The next dilemma was how to phrase the handwritten invitations in a way that would ensure that people left promptly at the end. Drinks and snacks, 6.00 pm to 8.00 pm was the wording finally decided on. ‘The guests’, her mother said, as if they were a dangerous breed of animal. Tracy was press-ganged into making an appearance. Her mother said, ‘You can invite a couple of friends if you like.’ ‘’S’all right,’ Tracy said. ‘I’ll come on my own.’

She arrived early and speared toothpicks, charged with pineapple and cubed cheese, into the pale green skull of a cabbage. When the guests arrived Tracy wandered around like a waitress with platters of vol-au-vents her mother had spent all afternoon stuffing with prawns or shredded chicken. There weren’t enough to go round and when they ran out her mother hissed, ‘Get the cheese straws from the kitchen. Hurry!’ As if she was asking for weapons reinforcements.

Dorothy Waterhouse had hoped that they would be able to hold the whole thing outside, on the newly laid concrete slabs of the patio. Tracy’s mother lived in fear that their previously orderly acquaintances would be transformed into a rowdy crowd under the influence of Tracy’s father’s rum punch, the main ingredient of which was not rum but orange squash.

To her mother’s disgust it had rained of course and everyone was crushed, elbows like chicken wings, into the newly extended (but not enough) living room. The banality of the occasion was depressing (The builders didn’t try and rip you off then?… In my day you stood still when a hearse passed you… Someone said number 21 had been sold to a Paki family.) Tracy filched a handful of cheese straws and escaped to the bathroom. Sent up a little prayer of thanks that she didn’t live here any more.

She put the toilet lid down and had a seat, munching her way through the cheese straws while she watched the rain streaming down the raindrop glass of the bathroom window. Wondered about that, raindrops on raindrop glass, seemed an excess of water in an already wet town. Heard the hollow word ‘orphanage’ in her brain. She could have given that kiddy a home. She should have taken him from that hospital bed, run away with him, given him the love he needed.

Tracy sighed and crammed the last bit of cheese straw into her mouth, brushed the flakes off her clothes and washed her hands. She had a sudden image of the cold, poky bathroom in the Lovell Park flat. There had been make-up scattered messily on a shelf. A plastic submarine lay beached in the grubby bathtub. Were Carol’s last thoughts for her son? She must have been afraid that he’d be killed as well. What chance does he have? Marilyn Nettles said.

In the kitchen her mother was unmoulding a temperamental charlotte russe. ‘Have to go out, Mum,’Tracy shouted down the hallway. She unhooked her lightweight summer mac from the hallstand and accelerated out of the house, her mother’s faint cries of protest following her down the garden path.

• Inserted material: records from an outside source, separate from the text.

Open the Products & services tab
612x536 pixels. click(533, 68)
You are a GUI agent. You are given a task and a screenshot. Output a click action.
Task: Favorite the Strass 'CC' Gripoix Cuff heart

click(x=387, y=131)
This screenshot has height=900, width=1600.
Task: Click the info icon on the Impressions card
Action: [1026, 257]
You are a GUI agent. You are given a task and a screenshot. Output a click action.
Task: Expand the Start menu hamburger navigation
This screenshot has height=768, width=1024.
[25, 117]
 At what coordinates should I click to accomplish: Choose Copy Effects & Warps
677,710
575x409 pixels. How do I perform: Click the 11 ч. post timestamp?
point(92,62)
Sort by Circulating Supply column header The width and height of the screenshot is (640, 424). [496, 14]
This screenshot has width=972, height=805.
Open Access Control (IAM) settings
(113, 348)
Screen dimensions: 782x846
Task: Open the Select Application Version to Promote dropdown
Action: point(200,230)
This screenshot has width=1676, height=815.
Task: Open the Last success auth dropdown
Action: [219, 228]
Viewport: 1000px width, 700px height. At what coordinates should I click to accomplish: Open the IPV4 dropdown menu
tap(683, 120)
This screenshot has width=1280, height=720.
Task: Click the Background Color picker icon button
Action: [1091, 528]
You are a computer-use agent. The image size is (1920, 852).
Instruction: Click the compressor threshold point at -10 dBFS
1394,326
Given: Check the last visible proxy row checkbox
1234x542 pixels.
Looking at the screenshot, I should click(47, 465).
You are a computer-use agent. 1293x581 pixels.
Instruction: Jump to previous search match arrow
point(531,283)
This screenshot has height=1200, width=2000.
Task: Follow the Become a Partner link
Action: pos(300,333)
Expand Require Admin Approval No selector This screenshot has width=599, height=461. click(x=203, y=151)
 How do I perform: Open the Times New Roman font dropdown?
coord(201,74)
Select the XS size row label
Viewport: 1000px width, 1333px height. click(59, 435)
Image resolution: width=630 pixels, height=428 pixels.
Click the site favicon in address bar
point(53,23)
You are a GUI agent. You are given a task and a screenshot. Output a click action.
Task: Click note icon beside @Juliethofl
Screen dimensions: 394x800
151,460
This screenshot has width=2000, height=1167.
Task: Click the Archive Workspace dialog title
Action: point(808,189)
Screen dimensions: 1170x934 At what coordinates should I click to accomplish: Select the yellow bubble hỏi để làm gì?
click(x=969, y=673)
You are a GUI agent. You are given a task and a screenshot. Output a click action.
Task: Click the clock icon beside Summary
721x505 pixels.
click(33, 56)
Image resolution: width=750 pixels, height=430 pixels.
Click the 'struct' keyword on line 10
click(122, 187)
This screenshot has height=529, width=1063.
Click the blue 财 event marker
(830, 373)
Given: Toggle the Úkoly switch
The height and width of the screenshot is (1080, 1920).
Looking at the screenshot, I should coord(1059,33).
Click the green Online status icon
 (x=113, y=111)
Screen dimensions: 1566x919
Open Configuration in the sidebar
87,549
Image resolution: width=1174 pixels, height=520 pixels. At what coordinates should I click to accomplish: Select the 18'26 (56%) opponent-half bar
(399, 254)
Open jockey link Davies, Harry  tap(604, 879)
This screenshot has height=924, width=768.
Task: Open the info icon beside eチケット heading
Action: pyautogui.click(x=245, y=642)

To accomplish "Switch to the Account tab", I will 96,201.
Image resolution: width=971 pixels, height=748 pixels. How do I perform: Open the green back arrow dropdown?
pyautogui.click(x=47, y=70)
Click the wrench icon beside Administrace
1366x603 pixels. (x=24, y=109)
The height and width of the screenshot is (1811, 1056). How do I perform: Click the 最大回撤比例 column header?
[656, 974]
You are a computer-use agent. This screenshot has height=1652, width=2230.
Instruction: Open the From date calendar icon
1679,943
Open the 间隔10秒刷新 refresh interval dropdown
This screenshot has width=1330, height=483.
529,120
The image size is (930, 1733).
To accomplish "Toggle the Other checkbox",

She traipsed through the rain, visiting every orphanage and care home in the book. None of them had heard of Michael Braithwaite, but, of course not, his name had been changed, according to Marilyn Nettles. She tried describing him, Little boy, four years old, mother murdered, but everywhere she went heads were shaken, doors were closed. Warrant card didn’t seem to help at all, positively hindered, in fact. It was ten o’clock at night when she finally got back to her own flat, soaked through to the bone. The party would be long over now, her mother would already have hoovered up every last crumb.

Linda Pallister had a Hillman Imp now, it seemed. Couldn’t drive it though because Tracy was standing in the road in front of it.

‘Tell me where he is, Linda. Tell me what he’s called.’

Linda rolled down the car window and said, ‘Go away, leave me alone or I’ll call the police.’

‘I am the police,’ Tracy said. ‘This uniform isn’t fancy-dress.’ Should have thumped her one. Should have pulled her fingernails out one by one until she told. But that was then.